Polars Expression plugins for R
eitsupi opened this issue · 5 comments
We needs:
- Mechanism for registering subnamespaces from outside the package something like https://docs.pola.rs/py-polars/html/reference/api.html
- Rust crate something like https://github.com/pola-rs/pyo3-polars
Note: Serialization and deserialization of R objects that may be needed are already defined here (I don't know if this is sufficient)

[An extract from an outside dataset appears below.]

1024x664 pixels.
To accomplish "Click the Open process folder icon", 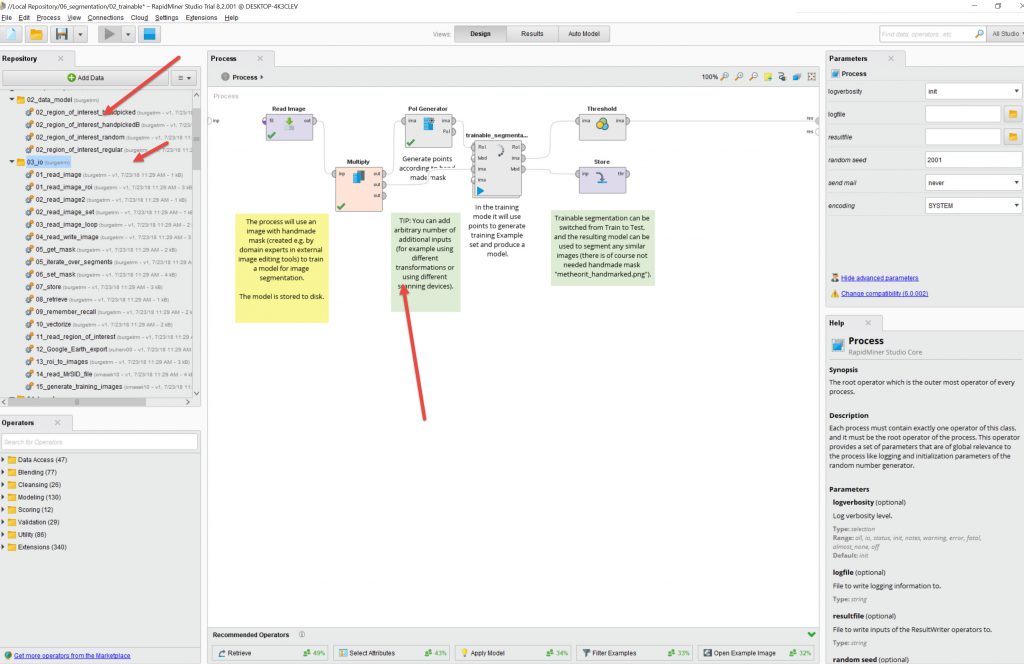I will coord(37,34).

r-polars/src/rust/src/rbackground.rs
Lines 77 to 131 in 1ea820b
- Mechanism for registering subnamespaces from outside the package something like docs.pola.rs/py-polars/html/reference/api.html
I was able to make this work in an implementation that I am rewriting from scratch using py-polars as a reference.
https://github.com/eitsupi/neo-r-polars/blob/afac2ae8020e4dbe3d02f7515653a574283b577a/man/polars_api_register_series_namespace.Rd#L20-L44
# s: polars series
math_shortcuts <- function(s) {
# Create a new environment to store the methods
self <- new.env(parent = emptyenv())
# Store the series
self$`_s` <- s
# Add methods
self$square <- function() self$`_s` * self$`_s`
self$cube <- function() self$`_s` * self$`_s` * self$`_s`
# Set the class
class(self) <- "polars_namespace_series"
# Return the environment
self
}
polars_api_register_series_namespace("math", math_shortcuts)

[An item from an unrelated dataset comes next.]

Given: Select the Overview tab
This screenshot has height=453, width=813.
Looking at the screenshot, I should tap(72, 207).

s <- as_polars_series(c(1.5, 31, 42, 64.5))
s$math$square()$rename("s^2")
s <- as_polars_series(1:5)
s$math$cube()$rename("s^3")
The current concern is performance degradation due to frequent for loops (basically each call to a single method).
I believe the current implementation of r-polars registers all active bindings and methods when the package is installed, but it registers methods each time an R class instance is built, which would degrade performance (Of course, if it's acceptable, no problem)

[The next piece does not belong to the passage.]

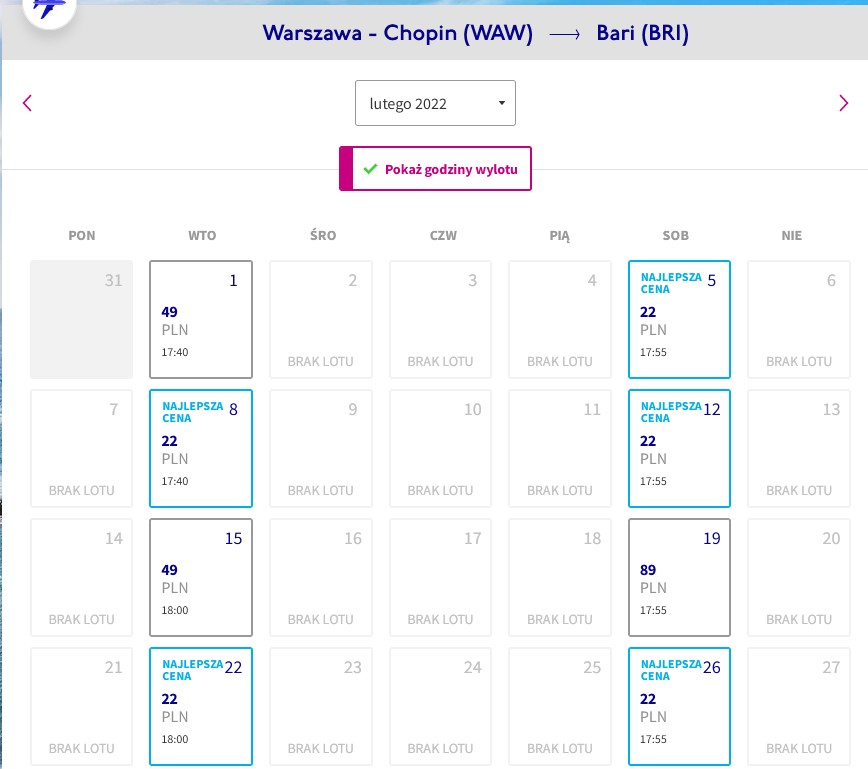Click the airplane logo icon
Image resolution: width=868 pixels, height=769 pixels.
49,8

https://github.com/eitsupi/neo-r-polars/blob/afac2ae8020e4dbe3d02f7515653a574283b577a/R/series-series.R#L7-L31
I have looked into this and it appears that this is accomplished by connecting to a dynamic library via the libloading crate.
https://docs.rs/libloading/latest/libloading/
https://github.com/pola-rs/polars/blob/5cad69e5d4af47e75ae0abbf88dc2bafbc8f66d2/crates/polars-plan/src/dsl/function_expr/plugin.rs#L5
In the case of R packages, it is the static libraries, not the dynamic libraries, that are built by rustc.
Dynamic libraries are built by R.
We need to find a way to generate the proper expected C ABI on the plugin side, but this is obviously beyond my knowledge.
In the case of R packages, it is the static libraries, not the dynamic libraries, that are built by rustc. Dynamic libraries are built by R.
We need to find a way to generate the proper expected C ABI on the plugin side, but this is obviously beyond my knowledge.
The recent libr
might be of use here: https://github.com/posit-dev/ark/tree/main/crates#readme
My understanding is that dynamic libraries are built by R, so it doesn't matter which Rust crate is chosen to build the static library.
The question here is that I don't know how to make a proper C ABI for the dynamic library created by R.